═════ Study material ═════

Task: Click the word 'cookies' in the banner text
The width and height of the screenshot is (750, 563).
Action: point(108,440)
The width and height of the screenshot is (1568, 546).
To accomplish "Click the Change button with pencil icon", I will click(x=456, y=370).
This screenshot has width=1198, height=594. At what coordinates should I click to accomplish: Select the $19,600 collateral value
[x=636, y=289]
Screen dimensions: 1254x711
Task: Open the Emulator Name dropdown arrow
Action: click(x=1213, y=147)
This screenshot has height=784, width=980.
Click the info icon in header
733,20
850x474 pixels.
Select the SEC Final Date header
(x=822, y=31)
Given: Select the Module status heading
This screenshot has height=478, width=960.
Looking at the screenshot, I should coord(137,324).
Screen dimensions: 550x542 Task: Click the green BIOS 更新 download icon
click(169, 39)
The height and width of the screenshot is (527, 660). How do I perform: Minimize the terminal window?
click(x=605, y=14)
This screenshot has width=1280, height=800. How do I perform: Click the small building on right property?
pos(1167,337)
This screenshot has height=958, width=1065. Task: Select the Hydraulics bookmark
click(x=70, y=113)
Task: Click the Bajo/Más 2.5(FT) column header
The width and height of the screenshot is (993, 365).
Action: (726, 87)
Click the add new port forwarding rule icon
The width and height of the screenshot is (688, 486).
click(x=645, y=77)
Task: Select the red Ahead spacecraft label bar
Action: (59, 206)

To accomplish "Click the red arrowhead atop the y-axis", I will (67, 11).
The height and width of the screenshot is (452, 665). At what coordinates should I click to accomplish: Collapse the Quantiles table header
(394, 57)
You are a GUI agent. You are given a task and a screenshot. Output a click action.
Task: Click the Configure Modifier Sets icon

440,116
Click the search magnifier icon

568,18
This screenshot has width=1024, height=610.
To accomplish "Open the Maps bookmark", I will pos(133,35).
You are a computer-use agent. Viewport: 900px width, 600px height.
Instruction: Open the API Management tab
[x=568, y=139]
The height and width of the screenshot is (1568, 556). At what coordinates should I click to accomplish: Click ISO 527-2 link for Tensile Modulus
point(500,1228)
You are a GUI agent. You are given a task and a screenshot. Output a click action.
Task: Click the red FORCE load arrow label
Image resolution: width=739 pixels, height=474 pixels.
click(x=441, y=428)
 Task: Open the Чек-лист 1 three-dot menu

═════

**Directions for this task**
Transcribe exactly the lines from the one containing "Image resolution: width=739" through the end of the records, both included, and nothing else.

**Result of this exercise**
Image resolution: width=739 pixels, height=474 pixels.
click(x=441, y=428)
 Task: Open the Чек-лист 1 three-dot menu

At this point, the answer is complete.